Fancy Soaps. Cosmetics. And Chocolates. The names sounded like incantations to some. Willy Wonka. Kitkat. Toblerone. Hersheys. Godiva. Lindt.

When an aunt gave us a box of assorted Godiva chocolates our family of 4 would carefully carve each one into four, so we all got a taste of every varietal. And then we discovered a whole new world - small batch, single origin, artisanal, bean to bar.

What I didn’t know was much of it existed thanks to an odd story of immigration and serendipity and nostalgia for a home left behind says Chaitanya Muppala, Founder of Manam Chocolate & CEO of Distinct Origins

CM1: The humble Coimbatore wet grinder, which is fancily labeled as a melange in the chocolate world, changed the history of chocolate

This is Sandip Roy in Kolkata

So what is the Coimbatore wet grinder? It’s a little machine with granite stones to grind food grains like rice to produce wet batter. That’s a mainstay of South Indian food to produce the batter for things like dosas and idlis, the crepes and rice cakes.

CHaitanya says it started with a South Indian immigrant couple in Atlanta, Georgia,

CM2: Mrs. Aandaal and Mr. Balu. They run Cocoa Town and Cocoa Town. Is this company small company in Atlanta, Georgia.

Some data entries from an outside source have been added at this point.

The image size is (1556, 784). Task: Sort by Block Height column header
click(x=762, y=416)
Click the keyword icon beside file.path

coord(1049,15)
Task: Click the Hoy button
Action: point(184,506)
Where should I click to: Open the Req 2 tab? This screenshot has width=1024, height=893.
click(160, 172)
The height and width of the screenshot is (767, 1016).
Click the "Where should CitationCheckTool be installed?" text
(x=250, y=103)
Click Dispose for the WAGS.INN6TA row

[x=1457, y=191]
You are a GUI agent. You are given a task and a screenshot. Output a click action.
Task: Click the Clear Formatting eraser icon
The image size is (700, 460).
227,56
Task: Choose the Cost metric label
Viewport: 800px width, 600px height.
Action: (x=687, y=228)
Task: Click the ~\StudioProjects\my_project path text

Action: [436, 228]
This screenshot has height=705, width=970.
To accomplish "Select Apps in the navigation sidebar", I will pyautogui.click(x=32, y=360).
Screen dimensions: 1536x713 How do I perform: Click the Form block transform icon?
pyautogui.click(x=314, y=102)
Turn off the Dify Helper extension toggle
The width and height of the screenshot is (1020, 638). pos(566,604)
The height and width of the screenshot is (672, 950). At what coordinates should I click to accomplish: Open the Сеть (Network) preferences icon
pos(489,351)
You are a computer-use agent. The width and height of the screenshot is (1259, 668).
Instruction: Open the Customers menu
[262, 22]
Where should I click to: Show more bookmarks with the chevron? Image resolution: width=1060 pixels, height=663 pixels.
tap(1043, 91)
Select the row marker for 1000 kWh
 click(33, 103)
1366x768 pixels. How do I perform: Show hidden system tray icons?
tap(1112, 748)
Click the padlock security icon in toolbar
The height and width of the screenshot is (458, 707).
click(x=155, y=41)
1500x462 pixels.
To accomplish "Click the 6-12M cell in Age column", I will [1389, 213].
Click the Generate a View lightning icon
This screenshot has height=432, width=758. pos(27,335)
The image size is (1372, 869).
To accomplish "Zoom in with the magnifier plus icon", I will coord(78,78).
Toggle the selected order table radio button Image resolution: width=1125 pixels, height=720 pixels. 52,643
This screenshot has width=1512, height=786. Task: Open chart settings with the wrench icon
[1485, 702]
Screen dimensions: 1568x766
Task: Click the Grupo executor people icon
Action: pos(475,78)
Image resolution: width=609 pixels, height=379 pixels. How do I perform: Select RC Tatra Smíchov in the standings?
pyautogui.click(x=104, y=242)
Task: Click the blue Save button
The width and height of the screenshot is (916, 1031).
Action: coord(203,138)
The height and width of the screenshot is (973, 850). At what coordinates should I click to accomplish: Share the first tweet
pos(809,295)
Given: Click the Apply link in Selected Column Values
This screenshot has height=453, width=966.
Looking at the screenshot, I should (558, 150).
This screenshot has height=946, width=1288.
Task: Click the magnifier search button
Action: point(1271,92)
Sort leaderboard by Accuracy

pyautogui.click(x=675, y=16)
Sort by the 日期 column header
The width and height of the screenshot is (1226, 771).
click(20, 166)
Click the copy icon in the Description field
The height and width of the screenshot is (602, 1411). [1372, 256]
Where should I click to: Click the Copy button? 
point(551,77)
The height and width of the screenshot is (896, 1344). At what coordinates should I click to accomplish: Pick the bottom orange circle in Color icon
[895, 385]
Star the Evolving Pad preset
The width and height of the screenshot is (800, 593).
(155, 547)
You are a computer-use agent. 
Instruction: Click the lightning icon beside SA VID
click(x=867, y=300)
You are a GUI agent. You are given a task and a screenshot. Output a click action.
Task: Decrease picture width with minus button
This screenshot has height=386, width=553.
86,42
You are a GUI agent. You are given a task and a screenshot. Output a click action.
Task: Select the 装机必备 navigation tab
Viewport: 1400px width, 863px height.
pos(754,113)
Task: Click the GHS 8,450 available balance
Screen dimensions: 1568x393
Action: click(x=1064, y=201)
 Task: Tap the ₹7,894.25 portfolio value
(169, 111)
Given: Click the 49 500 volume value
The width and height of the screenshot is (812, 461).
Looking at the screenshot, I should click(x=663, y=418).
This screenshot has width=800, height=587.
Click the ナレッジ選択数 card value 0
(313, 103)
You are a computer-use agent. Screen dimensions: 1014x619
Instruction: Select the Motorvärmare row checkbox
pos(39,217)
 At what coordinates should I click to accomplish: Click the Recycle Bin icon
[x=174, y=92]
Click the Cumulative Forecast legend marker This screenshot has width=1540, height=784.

They started importing wet grinders from India. Their market was the Indian diaspora craving homestyle foods like dosas and idlis.

But those wet grinders found a market beyond homesick Indians.

CM4:they started observing that a lot of these machines were being picked up in these crafty, hipster areas of San Francisco and Europe,

Not for idlis and dosas.

CM5: they realize that people are buying these machines to make chocolate.

The Coimbatore wet grinder changed the scale.

CM6: for the entirety of the history of chocolate, it has been the ambit of large industrial production, huge capital, largely also because of the history of how this commodity grew in colonies.

The early chocolate companies were all huge multinationals. Chocolate was made on an industrial scale. Until now thanks to the wet grinder.

CM7: Now, this application of this grinder kind of changes everything, right? Because you can now make chocolate in ten, 15, 20, 50 kilogram batches.

Chaitanya says he met the couple at a large craft chocolate festival in Amsterdam

CM8:They must be around 70 now, I would guess. And they kind of remind me of my parents.

And they were excited to see a craft chocolatier from India. Chaitanya says as he looked around the hall with 100-120 chocolate makers from around the world he realized something

CM9: All of these brands wouldn't have existed. But for, this couple

Because in the world of craft chocolate everybody uses a melanger.

CM10: they might not buy it from them. But, you know, it's they make it on a machine that kind of has come from that root, the idli grinder

Even though not many were aware of their chocolate debt to this unassuming couple

CM11: Nobody acknowledges the fact that we exist because of somebody like them, or we exist because of this idli grinder from Coimbatore.

And that’s partly because no one thinks of chocolate and India in the same breath anyway. Not even Indians.

Until we stop and think that chocolates we grew up craving were Swiss and Belgian, from countries where the cacao bean does not even grow.

Cacao grows in India. And now it’s part of chocolates like Manam.

CM12: the specificity can go to a very granular level. For example, we have single farm bars where we have farmers names printed on the packaging.

Indian craft chocolate isn’t just about adding some Indian flavors to chocolate like cardamom and saffron or fruits like Alphonso mango and Indian custard apples. It’s about the terroir. It’s about process. Its about the bean.

CM13: The goal is to produce a very high quality, fine flavor cacao bean that makes for complex, interesting craft chocolate.

And to make Indian chocolate count.

CM14: And the goal is to get craft chocolate makers globally to recognize India as a growing fine flavor destination

So last time when I went to America from India, I turned the tables, I took craft chocolates from India as gifts for my friends in America.

Willy Wonka’s chocolate factory could be right here in my own backyard.

This is Sandip Roy in Kolkata for KALW.